Intervento: l’emozione costruita per sopportare la dura realtà ma ha una sua storia …

Apre a un’altra questione che viene posta spesso e cioè il timore che un percorso che segua la teoria del linguaggio possa togliere le emozioni, di fatto non toglie assolutamente niente perché considera che non ci sia nulla da togliere, e nulla da conservare d’altra parte, non essendoci questioni come il bene o il male non si occupa di togliere, non è che ha paura di una cosa per cui deve toglierla o fare chissà che, ma interroga, semplicemente interroga, pone questioni intorno a ciò che il suo discorso costruisce ma non per sapere se è bene o se è male, non è questo ciò di cui si tratta ma semplicemente che cosa lo ha costruito, per quale motivo, tutto qui, non c’è nient’altro … Intervento: l’irrazionalità e la realtà fredda e costrittiva della realtà mentre l’irrazionale è ciò cui ci si abbandona …  rendere tutto razionale sarebbe rendere tutto “materiale” e togliere lo “spirituale”, lo spirituale, l’emozione … valori fa parte di tutta serie di cose alle quali non si rinuncia che poi sono l’espressione della non responsabilità, di queste cose non sono responsabile non posso fare altro, non lo scelgo, non posso fare altro …
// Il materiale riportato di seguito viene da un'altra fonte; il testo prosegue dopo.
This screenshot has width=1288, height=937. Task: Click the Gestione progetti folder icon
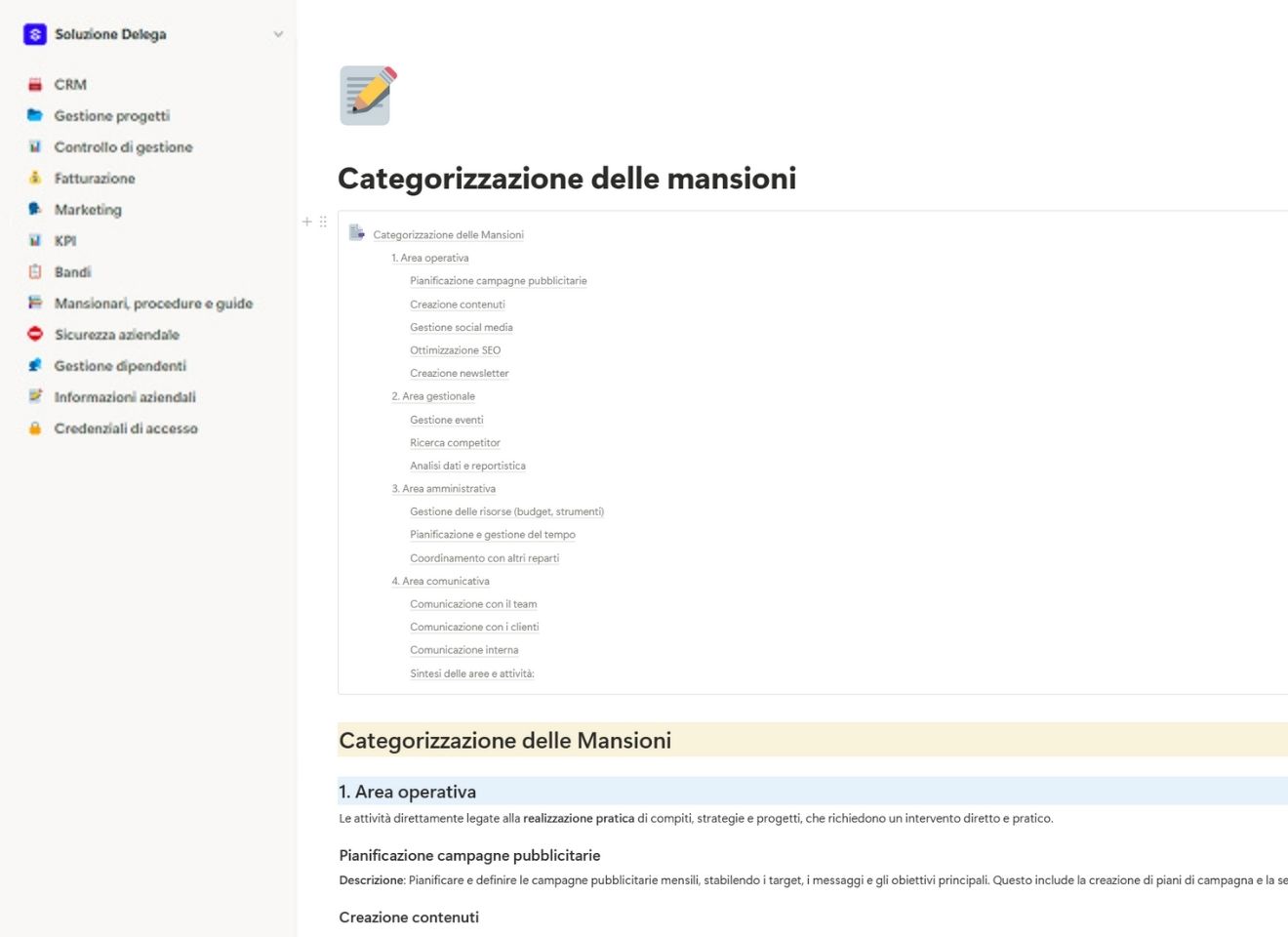pyautogui.click(x=36, y=115)

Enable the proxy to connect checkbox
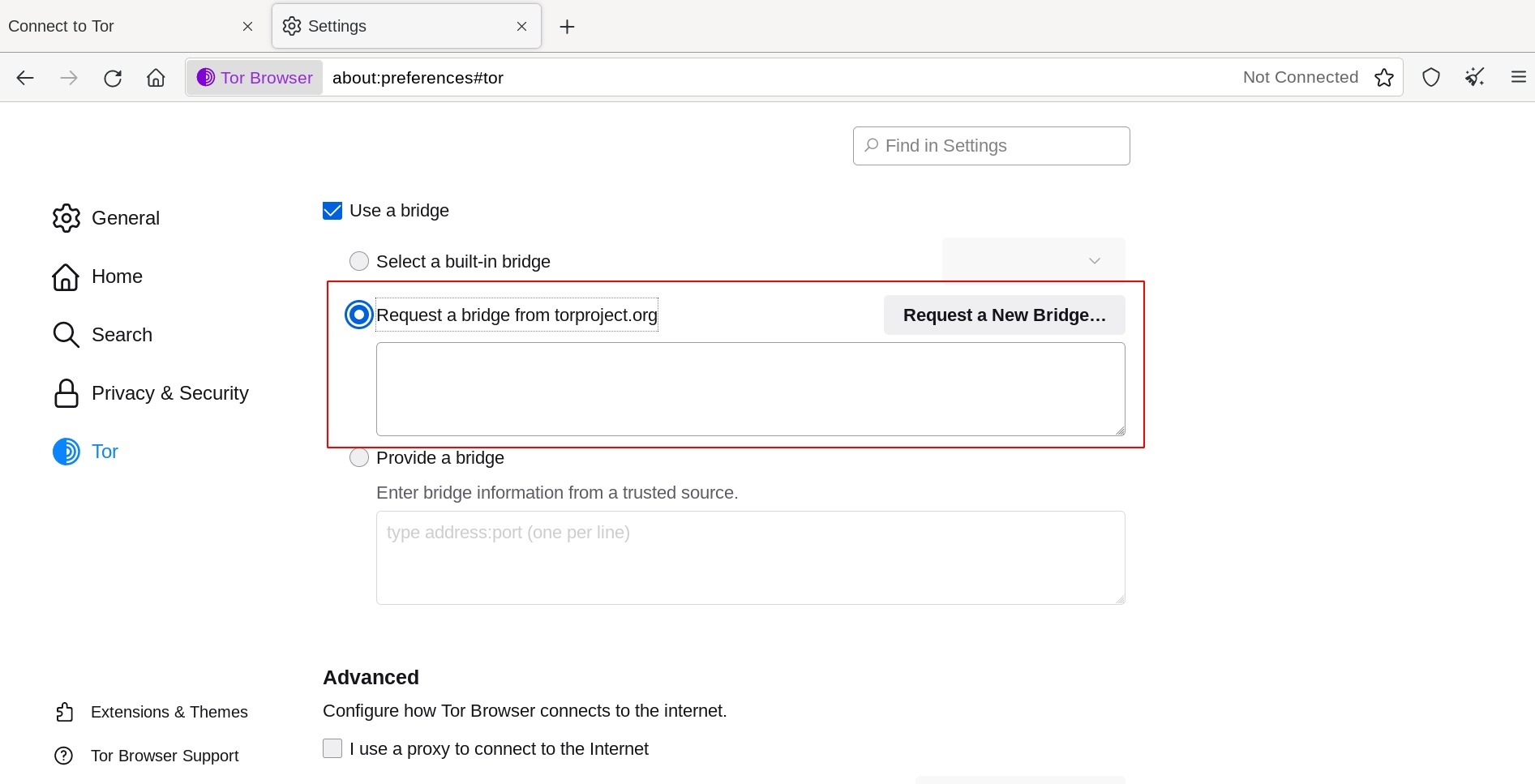(332, 748)
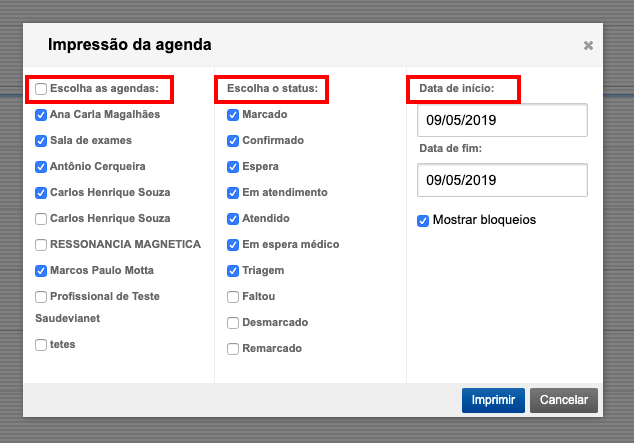Screen dimensions: 634x443
Task: Click the Cancelar button
Action: pyautogui.click(x=564, y=400)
Infatti rifugiarsi nell’irrazionale spesso ha proprio questa connotazione, rifugiarsi nella totale assenza della responsabilità. Occorre considerare se in effetti non sia nient’altro che il linguaggio quella ragione che consente di costruire sequenze che abbiano un senso, almeno per chi le costruisce …

Intervento: per il discorso comune l’irrazionale non è linguaggio …

Vuole porre lei una questione intorno a quello che stiamo dicendo o anche sulle cose dette martedì alla conferenza, fra le varie cose che ha sentite c’erano questioni che non ha fatto in tempo a porre? Intervento: gli istinti poi vengono vestiti dal linguaggio e poi magari diventano qualche cos’altro … nel luogo comune tutto vestito dal linguaggio …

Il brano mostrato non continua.